What is EGFR?

Reviewed by Pathologists
December 28, 2025

EGFR stands for epidermal growth factor receptor. It is a gene that provides instructions for making a protein found on the surface of many normal cells. This protein acts as a receptor, meaning it receives signals from outside the cell that tell the cell when to grow and divide.

EGFR is considered a biomarker. A biomarker is a measurable feature in a tumour, such as a gene change or protein abnormality, that helps doctors understand how a cancer behaves and which treatments are most likely to work.

What is the function of EGFR in normal cells?

In healthy cells, the EGFR protein helps control normal cell growth and repair.

When a growth signal binds to the EGFR on the cell surface, the receptor becomes activated and sends a signal inside the cell telling it to grow or divide. Once the signal is complete, the receptor turns off. This careful control helps maintain normal tissue structure and function.

What types of cancer are associated with EGFR?

Changes involving EGFR are most commonly seen in lung cancer, particularly lung adenocarcinoma. EGFR changes can also be found in:

• Some head and neck cancers.

• Certain brain tumours.

• Some cancers of the colon and rectum.

Not all cancers involve EGFR, and the presence of an EGFR change does not determine the stage of the cancer.

How does EGFR cause cancer?

Cancer can develop when growth signals inside a cell are no longer adequately controlled.

In some tumours, the EGFR gene becomes mutated, meaning its DNA instructions have changed. These mutations can cause the EGFR protein to remain constantly active, even when no growth signal is present. As a result, the cell continues to grow and divide without normal regulation, leading to tumour formation.

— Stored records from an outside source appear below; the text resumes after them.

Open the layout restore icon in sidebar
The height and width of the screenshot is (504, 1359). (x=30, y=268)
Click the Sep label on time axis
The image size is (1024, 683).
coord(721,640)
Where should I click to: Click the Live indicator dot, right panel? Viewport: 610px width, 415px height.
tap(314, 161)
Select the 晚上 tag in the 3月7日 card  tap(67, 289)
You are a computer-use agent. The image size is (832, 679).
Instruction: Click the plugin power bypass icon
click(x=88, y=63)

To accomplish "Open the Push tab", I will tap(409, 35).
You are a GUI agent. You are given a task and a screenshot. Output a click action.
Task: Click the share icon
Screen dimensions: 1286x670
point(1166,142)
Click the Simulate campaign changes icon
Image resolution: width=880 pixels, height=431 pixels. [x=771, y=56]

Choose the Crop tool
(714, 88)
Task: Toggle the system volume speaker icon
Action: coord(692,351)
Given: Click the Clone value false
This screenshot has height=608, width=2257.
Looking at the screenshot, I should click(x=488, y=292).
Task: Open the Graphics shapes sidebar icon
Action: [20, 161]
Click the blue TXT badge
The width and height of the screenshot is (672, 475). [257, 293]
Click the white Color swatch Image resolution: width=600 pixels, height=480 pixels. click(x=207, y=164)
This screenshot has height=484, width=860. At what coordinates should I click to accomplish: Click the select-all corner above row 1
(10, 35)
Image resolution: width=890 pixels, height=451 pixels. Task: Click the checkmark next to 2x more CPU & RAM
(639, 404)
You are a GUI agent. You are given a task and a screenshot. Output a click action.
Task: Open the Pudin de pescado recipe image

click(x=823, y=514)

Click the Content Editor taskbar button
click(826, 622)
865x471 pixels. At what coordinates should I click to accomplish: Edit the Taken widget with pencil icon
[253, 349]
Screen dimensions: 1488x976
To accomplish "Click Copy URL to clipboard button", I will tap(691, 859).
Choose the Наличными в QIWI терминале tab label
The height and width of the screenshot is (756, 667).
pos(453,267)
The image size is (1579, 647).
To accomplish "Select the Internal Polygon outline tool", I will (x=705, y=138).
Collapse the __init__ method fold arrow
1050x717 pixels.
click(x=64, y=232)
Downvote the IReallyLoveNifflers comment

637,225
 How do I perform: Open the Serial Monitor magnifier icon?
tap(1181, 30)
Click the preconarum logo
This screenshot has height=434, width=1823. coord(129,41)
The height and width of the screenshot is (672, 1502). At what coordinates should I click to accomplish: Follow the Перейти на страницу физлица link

EGFR mutations are usually acquired, meaning they develop in tumour cells during a person’s lifetime and are not inherited from parents.

Why do pathologists test for EGFR?

EGFR is tested because it is an important predictive biomarker. This means the test result helps predict whether specific treatments are likely to be effective.

In lung cancer, some targeted therapies are designed specifically to block abnormal EGFR signaling. These treatments are most effective when specific EGFR mutations are present. If no EGFR mutation is found, those treatments are unlikely to help, and other options may be considered.

Testing for EGFR allows doctors to tailor treatment to the tumour’s biology.

How do pathologists test for EGFR?

EGFR testing is usually performed on tumour tissue obtained from a biopsy or surgery. In some cases, EGFR can also be tested using a blood sample, often called a liquid biopsy, which looks for tumour DNA circulating in the bloodstream.

Standard testing methods include:

• Polymerase chain reaction (PCR)–based tests, which look for specific EGFR mutations.

• Next-generation sequencing (NGS), which can analyze EGFR along with many other cancer-related genes simultaneously.

• Immunohistochemistry, which may be used in some cancers to measure EGFR protein levels rather than gene mutations.

How do EGFR results appear in a pathology report?

EGFR results are usually found in a section of the pathology report called molecular testing, biomarker testing, or ancillary studies.

Results are commonly reported in one of the following ways:

• EGFR mutation detected, followed by the name of the specific mutation (for example, exon 19 deletion or L858R mutation).

• No EGFR mutation detected, sometimes described as EGFR wild type.

Your report may also include a brief comment explaining whether the result is relevant for targeted therapy. In some cases, the report will state whether the tumour is eligible or ineligible for EGFR-targeted treatment based on the findings.

Questions to ask your doctor

• Was my tumour tested for EGFR?

• Were any EGFR mutations found?

• Is EGFR considered a biomarker in my type of cancer?

• How do my EGFR results affect my treatment options?

• Are there other biomarkers that should be tested?